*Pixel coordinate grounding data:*
--- START ---

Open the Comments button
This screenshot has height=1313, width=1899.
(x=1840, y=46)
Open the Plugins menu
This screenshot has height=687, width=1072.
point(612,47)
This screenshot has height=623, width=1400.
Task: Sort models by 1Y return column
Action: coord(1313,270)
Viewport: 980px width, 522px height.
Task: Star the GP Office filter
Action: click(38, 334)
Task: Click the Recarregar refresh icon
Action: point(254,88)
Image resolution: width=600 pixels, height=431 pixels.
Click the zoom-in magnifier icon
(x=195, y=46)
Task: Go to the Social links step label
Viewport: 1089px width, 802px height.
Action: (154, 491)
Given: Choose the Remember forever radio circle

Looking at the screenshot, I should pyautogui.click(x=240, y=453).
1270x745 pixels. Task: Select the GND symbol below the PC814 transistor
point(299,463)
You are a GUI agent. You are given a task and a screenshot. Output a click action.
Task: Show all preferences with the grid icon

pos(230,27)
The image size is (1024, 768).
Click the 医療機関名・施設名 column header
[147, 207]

--- END ---

Output only the lines from the one that contains "Given: Choose the" through the last line of the data above, each restated exactly.

Given: Choose the Remember forever radio circle

Looking at the screenshot, I should pyautogui.click(x=240, y=453).
1270x745 pixels. Task: Select the GND symbol below the PC814 transistor
point(299,463)
You are a GUI agent. You are given a task and a screenshot. Output a click action.
Task: Show all preferences with the grid icon

pos(230,27)
The image size is (1024, 768).
Click the 医療機関名・施設名 column header
[147, 207]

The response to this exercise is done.